Scopolamine, a muscarinic cholinergic antagonist, is known to cause cognitive impairments. Studies have recommended that the administration of scopolamine specifically impairs the development of spatial navigation strategies, hence affecting acquisition rather than recall or memory consolidation. Scopolamine effects central brain mechanisms underlying spatial learning, impairment of inhibitory avoidance behavior following disturbed amyloid cholinergic functions. Owing to these rationales and to assess the effectiveness of RT PEG-PLGA, screening of learning and memory was done through measuring transfer latency in elevated plus maze and acquisition time in Morris water maze test in scopolamine challenged rats [18]. An elevated plus-maze consisting of two open and two enclosed arms was used for an evaluation of memory. Time taken for rats in the plus-maze escaped from the open arm to the enclosed arm was recorded. Rats often feel uncomfortable in open and elevated spaces. The Morris water maze is one of the most effectively used screening models in behavioral neuroscience to investigate spatial learning and memory. Morris water maze learning is thought to rely extensively on the hippocampus and involves several major neurotransmitter systems. One such major neurotransmitter system of great importance is the cholinergic system. There was a significant decrease in learning and memory function after cognitive impairment through dysfunctioning of cholinergic transmission by scopolamine which was evidenced by increased transfer latency and acquisition trial in an elevated plus-maze and Morris water maze test. RT at a dose of 2 mg/kg significantly improved both learning and memory was concluded by observing a reduction in transfer latency and acquisition time after cognitive impairment that was induced by 0.5 mg/kg scopolamine. But when compared to RT PBS, RT PEG- PLGA showed better-improved learning and memory enhancement skills. Further, the acetylcholinesterase levels were found to be highest for group 4 which served as scopolamine administered positive group, and least for group 2 which was administered with RT PEG- PLGA. Hence it can be strongly concluded that RT PEG- PLGA are highly efficient in permeating the blood-brain barrier and delivering the drug, RT in a controlled fashion to increase memory learning skills.

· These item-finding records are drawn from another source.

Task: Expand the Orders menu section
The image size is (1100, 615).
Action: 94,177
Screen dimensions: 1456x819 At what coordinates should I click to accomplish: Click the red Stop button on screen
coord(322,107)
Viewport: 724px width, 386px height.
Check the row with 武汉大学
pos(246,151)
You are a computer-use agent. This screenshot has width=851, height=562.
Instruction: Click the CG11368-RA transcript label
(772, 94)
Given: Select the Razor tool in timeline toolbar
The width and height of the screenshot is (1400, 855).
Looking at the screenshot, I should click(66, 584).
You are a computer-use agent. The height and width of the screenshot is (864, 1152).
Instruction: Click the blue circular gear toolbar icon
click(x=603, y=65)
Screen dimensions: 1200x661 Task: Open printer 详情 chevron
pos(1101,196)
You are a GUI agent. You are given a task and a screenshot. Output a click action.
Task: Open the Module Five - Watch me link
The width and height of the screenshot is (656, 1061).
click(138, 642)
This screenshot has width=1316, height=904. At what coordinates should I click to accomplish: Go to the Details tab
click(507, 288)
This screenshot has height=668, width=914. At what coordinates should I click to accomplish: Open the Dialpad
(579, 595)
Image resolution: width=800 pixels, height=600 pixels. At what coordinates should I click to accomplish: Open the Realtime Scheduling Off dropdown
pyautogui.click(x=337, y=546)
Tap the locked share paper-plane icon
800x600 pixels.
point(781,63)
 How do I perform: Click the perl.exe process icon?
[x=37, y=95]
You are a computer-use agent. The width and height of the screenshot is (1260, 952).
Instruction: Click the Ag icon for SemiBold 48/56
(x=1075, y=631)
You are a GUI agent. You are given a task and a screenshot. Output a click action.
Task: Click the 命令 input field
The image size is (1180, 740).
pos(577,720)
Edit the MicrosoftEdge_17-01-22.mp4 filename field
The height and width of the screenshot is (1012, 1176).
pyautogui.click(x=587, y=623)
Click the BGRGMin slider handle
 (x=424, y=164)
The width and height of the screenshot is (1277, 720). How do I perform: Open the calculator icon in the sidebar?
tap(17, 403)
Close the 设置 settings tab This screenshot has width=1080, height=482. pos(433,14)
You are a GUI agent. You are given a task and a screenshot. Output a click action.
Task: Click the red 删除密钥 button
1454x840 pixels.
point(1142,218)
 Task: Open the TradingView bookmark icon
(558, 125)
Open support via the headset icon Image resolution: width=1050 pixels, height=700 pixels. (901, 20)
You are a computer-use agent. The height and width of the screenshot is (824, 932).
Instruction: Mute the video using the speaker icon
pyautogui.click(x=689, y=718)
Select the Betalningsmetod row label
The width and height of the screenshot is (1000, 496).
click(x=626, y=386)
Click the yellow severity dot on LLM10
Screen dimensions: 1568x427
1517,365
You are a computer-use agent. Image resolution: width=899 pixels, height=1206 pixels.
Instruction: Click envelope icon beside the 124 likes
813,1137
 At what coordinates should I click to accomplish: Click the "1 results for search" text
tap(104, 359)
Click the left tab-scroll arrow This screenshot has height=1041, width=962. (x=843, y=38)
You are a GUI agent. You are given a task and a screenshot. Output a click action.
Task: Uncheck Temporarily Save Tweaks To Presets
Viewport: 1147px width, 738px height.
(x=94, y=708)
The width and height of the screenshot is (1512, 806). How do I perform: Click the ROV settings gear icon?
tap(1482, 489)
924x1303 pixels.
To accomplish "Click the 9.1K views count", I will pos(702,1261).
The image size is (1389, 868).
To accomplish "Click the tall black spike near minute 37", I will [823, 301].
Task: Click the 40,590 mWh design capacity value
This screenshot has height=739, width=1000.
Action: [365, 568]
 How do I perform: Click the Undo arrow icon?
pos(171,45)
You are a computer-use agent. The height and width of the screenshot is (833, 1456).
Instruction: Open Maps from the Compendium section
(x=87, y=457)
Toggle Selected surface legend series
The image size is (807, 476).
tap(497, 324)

Histopathological analysis
The histology of the sections was examined using a trinocular light microscope. The histology of group 4 which received scopolamine showed marked alterations in terms of increased neuronal loss, vacuolated cytoplasm, ghost cells, and hemorrhages (Fig. 7c). The photomicrographs of rats which were treated with RT PBS (Fig. 7a) and RT PEG-PLGA (Fig. 7b) did not show any signs of neuronal degeneration, vacuolization/ spongiosis, and inflammation. This indicates that RT PBS and RT PEG- PLGA not only reduce the scopolamine-induced neuronal degeneration but also don’t induce inflammation. The group of rats which served as control (Group 3) did not show any neuronal degeneration or any inflammation (Fig. 7c). Thus, it can be envisaged that RT PEG- PLGA can effectively reverse scopolamine-induced neuronal damage and does not induce any inflammation in the brain.